(Records taken from a collection)
==========

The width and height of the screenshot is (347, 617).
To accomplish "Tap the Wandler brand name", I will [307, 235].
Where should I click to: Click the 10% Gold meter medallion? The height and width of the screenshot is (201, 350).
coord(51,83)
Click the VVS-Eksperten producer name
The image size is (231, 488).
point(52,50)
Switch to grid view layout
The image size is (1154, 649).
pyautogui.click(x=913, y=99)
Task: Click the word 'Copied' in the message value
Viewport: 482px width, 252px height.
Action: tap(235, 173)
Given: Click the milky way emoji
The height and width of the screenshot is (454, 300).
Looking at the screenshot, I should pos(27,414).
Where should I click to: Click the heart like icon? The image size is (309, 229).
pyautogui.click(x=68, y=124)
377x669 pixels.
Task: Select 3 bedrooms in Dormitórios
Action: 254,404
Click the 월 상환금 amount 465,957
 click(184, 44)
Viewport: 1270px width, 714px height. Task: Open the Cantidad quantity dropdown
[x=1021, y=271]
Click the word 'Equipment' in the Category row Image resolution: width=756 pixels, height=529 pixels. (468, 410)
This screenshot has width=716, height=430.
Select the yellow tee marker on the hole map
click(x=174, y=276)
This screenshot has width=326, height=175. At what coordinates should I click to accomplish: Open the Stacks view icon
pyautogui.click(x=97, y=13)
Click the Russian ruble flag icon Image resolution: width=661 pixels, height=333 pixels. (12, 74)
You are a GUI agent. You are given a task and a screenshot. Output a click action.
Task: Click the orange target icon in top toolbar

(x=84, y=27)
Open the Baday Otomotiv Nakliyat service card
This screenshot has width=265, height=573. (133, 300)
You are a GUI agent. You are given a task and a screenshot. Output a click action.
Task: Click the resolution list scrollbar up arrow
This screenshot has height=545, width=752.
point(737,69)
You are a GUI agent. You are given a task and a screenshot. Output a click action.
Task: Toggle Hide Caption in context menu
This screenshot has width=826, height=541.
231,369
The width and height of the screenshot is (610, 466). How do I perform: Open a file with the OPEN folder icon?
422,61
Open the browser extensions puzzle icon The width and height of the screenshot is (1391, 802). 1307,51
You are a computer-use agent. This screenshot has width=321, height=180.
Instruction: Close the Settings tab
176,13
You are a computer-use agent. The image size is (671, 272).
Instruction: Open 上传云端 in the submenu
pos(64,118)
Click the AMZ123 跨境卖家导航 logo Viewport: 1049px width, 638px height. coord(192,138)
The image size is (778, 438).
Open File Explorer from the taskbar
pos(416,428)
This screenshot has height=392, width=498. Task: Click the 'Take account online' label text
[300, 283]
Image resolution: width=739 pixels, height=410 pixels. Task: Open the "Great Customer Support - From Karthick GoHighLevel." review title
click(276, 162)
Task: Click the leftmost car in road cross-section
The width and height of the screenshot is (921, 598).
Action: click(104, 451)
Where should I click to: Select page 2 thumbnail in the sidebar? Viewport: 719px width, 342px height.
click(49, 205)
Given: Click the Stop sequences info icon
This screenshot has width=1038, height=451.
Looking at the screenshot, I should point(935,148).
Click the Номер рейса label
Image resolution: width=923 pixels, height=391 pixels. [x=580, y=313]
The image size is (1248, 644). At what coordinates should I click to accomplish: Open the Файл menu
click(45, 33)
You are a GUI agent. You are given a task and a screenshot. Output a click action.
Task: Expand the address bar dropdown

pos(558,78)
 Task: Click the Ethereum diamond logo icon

==========

§ Task: Update the records above, replacing "GUI agent" with "screen agent" wherever it occurs, and leave everything else unchanged.

§ Written answer:
The width and height of the screenshot is (347, 617).
To accomplish "Tap the Wandler brand name", I will [307, 235].
Where should I click to: Click the 10% Gold meter medallion? The height and width of the screenshot is (201, 350).
coord(51,83)
Click the VVS-Eksperten producer name
The image size is (231, 488).
point(52,50)
Switch to grid view layout
The image size is (1154, 649).
pyautogui.click(x=913, y=99)
Task: Click the word 'Copied' in the message value
Viewport: 482px width, 252px height.
Action: tap(235, 173)
Given: Click the milky way emoji
The height and width of the screenshot is (454, 300).
Looking at the screenshot, I should pos(27,414).
Where should I click to: Click the heart like icon? The image size is (309, 229).
pyautogui.click(x=68, y=124)
377x669 pixels.
Task: Select 3 bedrooms in Dormitórios
Action: 254,404
Click the 월 상환금 amount 465,957
 click(184, 44)
Viewport: 1270px width, 714px height. Task: Open the Cantidad quantity dropdown
[x=1021, y=271]
Click the word 'Equipment' in the Category row Image resolution: width=756 pixels, height=529 pixels. (468, 410)
This screenshot has width=716, height=430.
Select the yellow tee marker on the hole map
click(x=174, y=276)
This screenshot has width=326, height=175. At what coordinates should I click to accomplish: Open the Stacks view icon
pyautogui.click(x=97, y=13)
Click the Russian ruble flag icon Image resolution: width=661 pixels, height=333 pixels. (12, 74)
You are a screen agent. You are given a task and a screenshot. Output a click action.
Task: Click the orange target icon in top toolbar

(x=84, y=27)
Open the Baday Otomotiv Nakliyat service card
This screenshot has width=265, height=573. (133, 300)
You are a screen agent. You are given a task and a screenshot. Output a click action.
Task: Click the resolution list scrollbar up arrow
This screenshot has height=545, width=752.
point(737,69)
You are a screen agent. You are given a task and a screenshot. Output a click action.
Task: Toggle Hide Caption in context menu
This screenshot has width=826, height=541.
231,369
The width and height of the screenshot is (610, 466). How do I perform: Open a file with the OPEN folder icon?
422,61
Open the browser extensions puzzle icon The width and height of the screenshot is (1391, 802). 1307,51
You are a computer-use agent. This screenshot has width=321, height=180.
Instruction: Close the Settings tab
176,13
You are a computer-use agent. The image size is (671, 272).
Instruction: Open 上传云端 in the submenu
pos(64,118)
Click the AMZ123 跨境卖家导航 logo Viewport: 1049px width, 638px height. coord(192,138)
The image size is (778, 438).
Open File Explorer from the taskbar
pos(416,428)
This screenshot has height=392, width=498. Task: Click the 'Take account online' label text
[300, 283]
Image resolution: width=739 pixels, height=410 pixels. Task: Open the "Great Customer Support - From Karthick GoHighLevel." review title
click(276, 162)
Task: Click the leftmost car in road cross-section
The width and height of the screenshot is (921, 598).
Action: click(104, 451)
Where should I click to: Select page 2 thumbnail in the sidebar? Viewport: 719px width, 342px height.
click(49, 205)
Given: Click the Stop sequences info icon
This screenshot has width=1038, height=451.
Looking at the screenshot, I should point(935,148).
Click the Номер рейса label
Image resolution: width=923 pixels, height=391 pixels. [x=580, y=313]
The image size is (1248, 644). At what coordinates should I click to accomplish: Open the Файл menu
click(45, 33)
You are a screen agent. You are given a task and a screenshot. Output a click action.
Task: Expand the address bar dropdown

pos(558,78)
 Task: Click the Ethereum diamond logo icon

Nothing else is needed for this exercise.